- Coat of arms
- Active: 2006–present
- Country: 8 member states Italy ; France ; Lithuania ; Netherlands ; Poland ; Portugal ; Romania ; Spain;
- Allegiance: European Union
- Type: Gendarmerie force
- Size: ~ 800
- Mottos: "Lex paciferat" (Latin) "The law will bring peace"
- Colours: Blue
- Website: eurogendfor.org

Insignia

= European Gendarmerie Force =

Rapid reaction force composed of various European police and gendarmerie forces

The European Gendarmerie Force (EUROGENDFOR) is a European rapid reaction force composed of elements of several European police and gendarmerie forces. EUROGENDFOR is tasked with performing policing tasks within the scope of crisis management operations. The Permanent Headquarters is located in Vicenza, Italy.

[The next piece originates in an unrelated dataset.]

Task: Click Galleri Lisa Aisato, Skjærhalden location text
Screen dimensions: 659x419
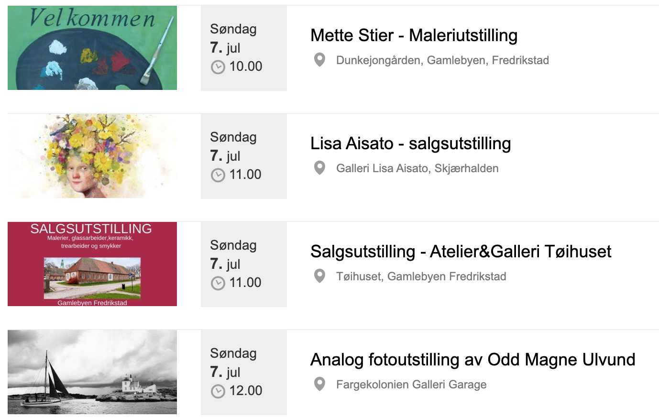Action: click(417, 168)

It was established by an agreement in 2004 between five member states of the European Union (EU): France, Italy, the Netherlands, Portugal, and Spain. Romania joined in 2008, and Poland received full member status in 2013. In 2009, Lithuania received partner status and Turkey received observer status; in 2025, Lithuania became a full member. Moldova obtained observer status in 2023 followed by Ukraine in 2024. At the beginning of 2026, Finland became a partner and Bulgaria an observer. The organisation's status is enshrined in the Treaty of Velsen signed on 18 October 2007.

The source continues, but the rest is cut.